Anne Bacus insiste sur un paradoxe : «Les parents les traitent comme des grands tout en les surprotégeant. On leur donne des portables à 8 ans pour savoir où ils sont à chaque seconde, mais on ne les protège pas assez des angoisses sociales. Ces jeunes ont souvent du mal ensuite à devenir adultes.» Tous s’accordent finalement pour dire qu’il faut laisser le droit aux enfants d’être des enfants. «Le droit à l’enfance me paraît très important, ce ne sont pas des adultes miniatures. Il faut respecter leur rythme», plaide la psychologue spécialisée dans l’enfance et l’adolescence Béatrice Copper-Royer.
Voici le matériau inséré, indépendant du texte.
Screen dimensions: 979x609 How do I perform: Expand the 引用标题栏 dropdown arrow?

Evoqués par Boris Cyrulnik, les cas de puberté précoce jouent également un rôle dans la construction de cette image de «petits adultes», particulièrement chez les filles.
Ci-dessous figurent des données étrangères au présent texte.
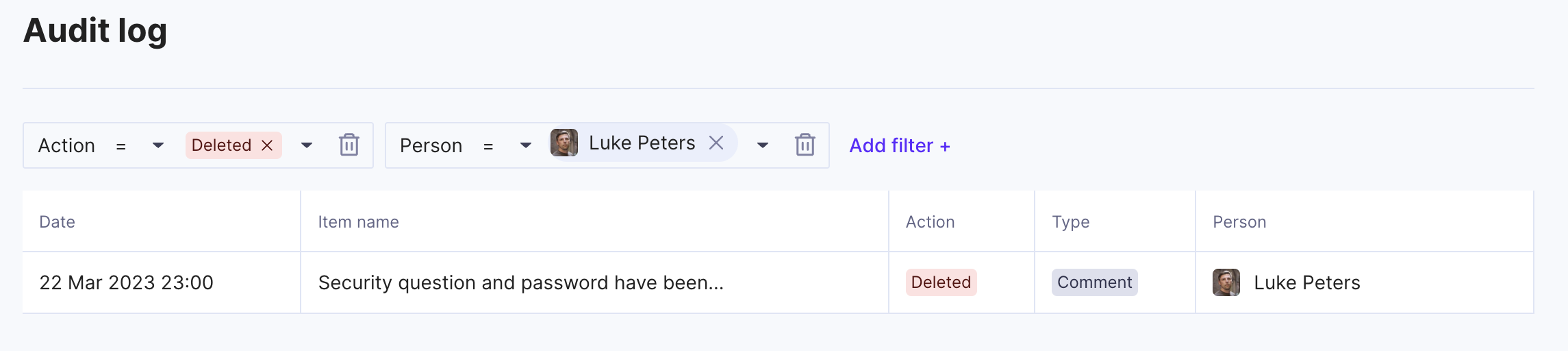Delete the Action filter with trash icon

pos(349,145)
Jean-Claude Carel, chef du service d’endocrinologie à l’hôpital Robert-Debré, à Paris :«En France, on a peu de données, mais on constate dans nombre de pays que le début de la maturation pubertaire (apparition des seins et poils) est plus précoce. Sur une quinzaine d’années, le développement des seins a avancé, en moyenne, d’à peu près un an. On devrait le considérer comme précoce à 7 ans et demi, contre 8 ans auparavant.» La puberté précoce touche en France près de 1 200 filles par an, et dix fois moins de garçons, selon une enquête réalisée par Santé publique France et publiée en mai 2017. «Ce sont les premières données, on ne peut pas établir de comparaison. La plupart des spécialistes affirment voir plus de cas, mais ça n’a pas de valeur épidémiologique.»
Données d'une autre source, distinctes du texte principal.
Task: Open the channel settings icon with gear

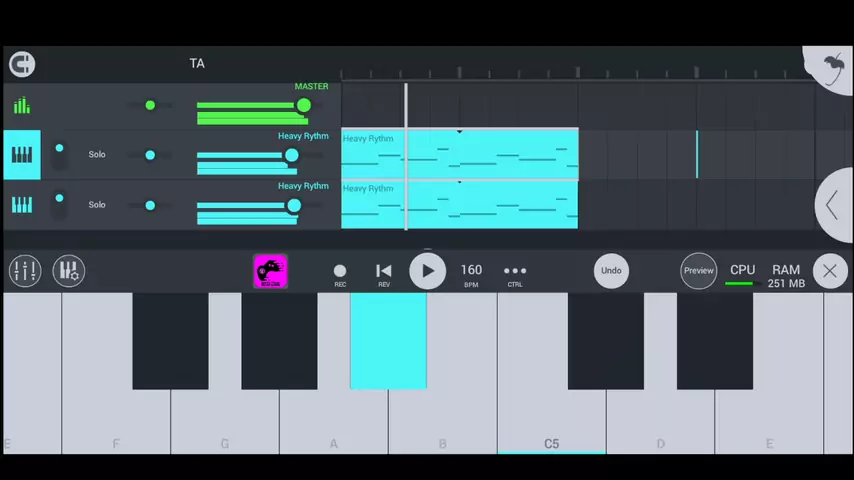Action: click(x=68, y=271)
Pour expliquer ce phénomène, le spécialiste avance des raisons environnementales : la fréquence de l’obésité et l’exposition aux perturbateurs endocriniens. «La maturation pubertaire s’accompagne d’une maturation cérébrale, mais pour une fillette de moins de 8 ans, c’est très difficile à gérer. Notre rôle est d’intégrer ce décalage entre la survenue de phénomènes prématurés et un cerveau qui n’est pas prêt à recevoir ce message. En moyenne, les filles concernées ont tendance à être un peu en retrait, déprimées, craintives. Les enfants aiment être comme les autres.»Une distorsion entre des changements biologiques précoces et des émotions inadaptées qui montre que l’enfant conserve encore des spécificités propres. Comme dit la chansonnette que des générations se plaisent à détourner, mais en gardant toujours cette entame : «Quand j’étais petit, je n’étais pas grand.»